## Begin
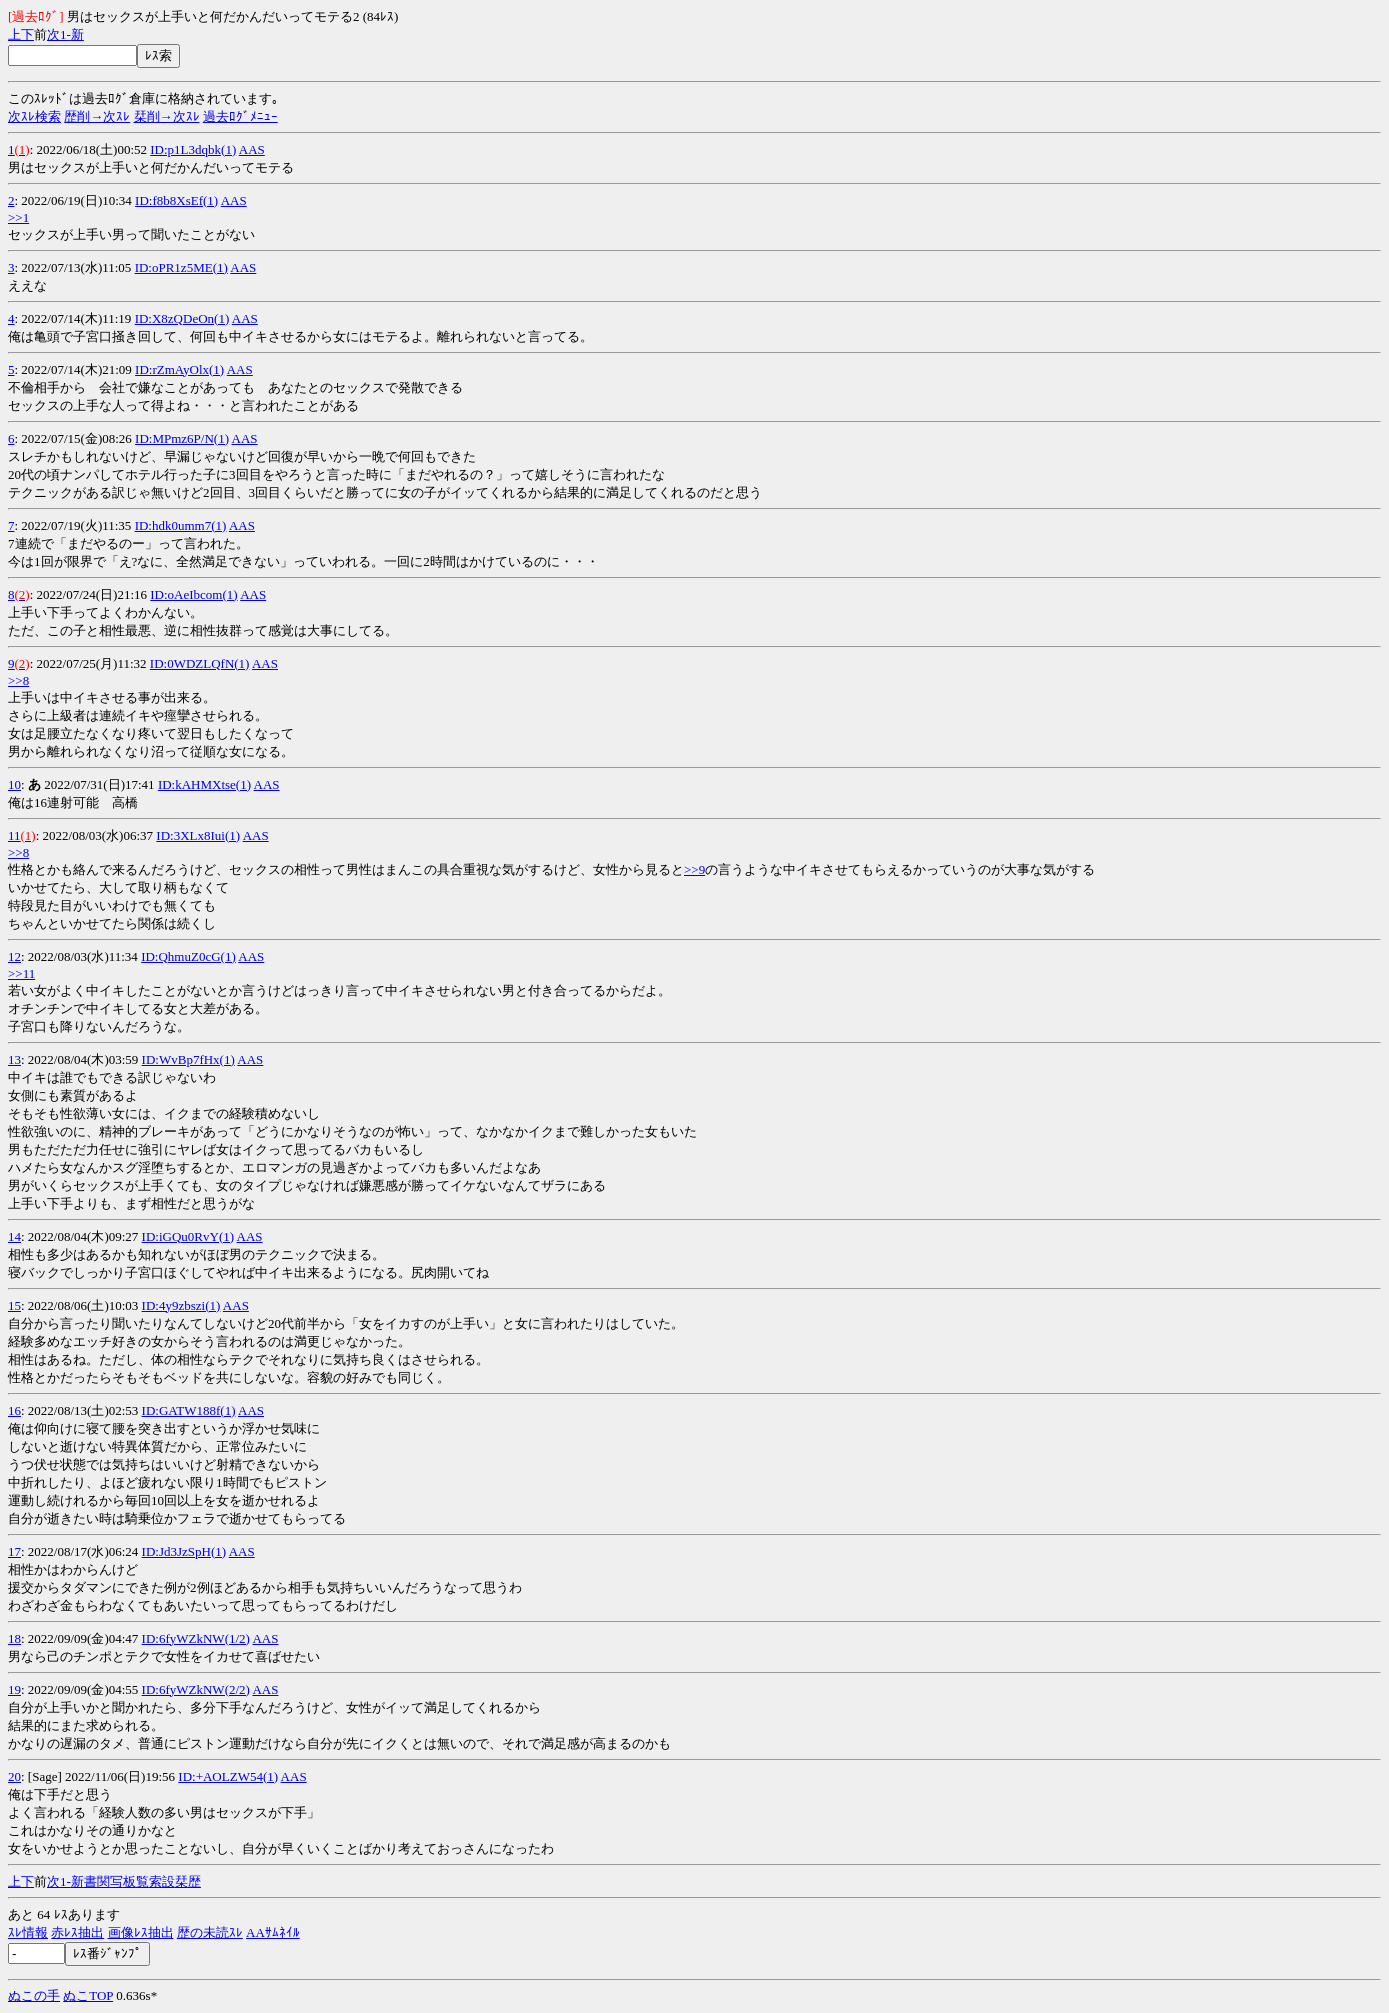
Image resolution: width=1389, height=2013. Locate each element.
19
## End
## Begin
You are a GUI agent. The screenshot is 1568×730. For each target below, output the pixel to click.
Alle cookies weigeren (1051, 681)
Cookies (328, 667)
## End
Count the lines of the material above that contain the word "each", and reply with that number alone.

The output:
2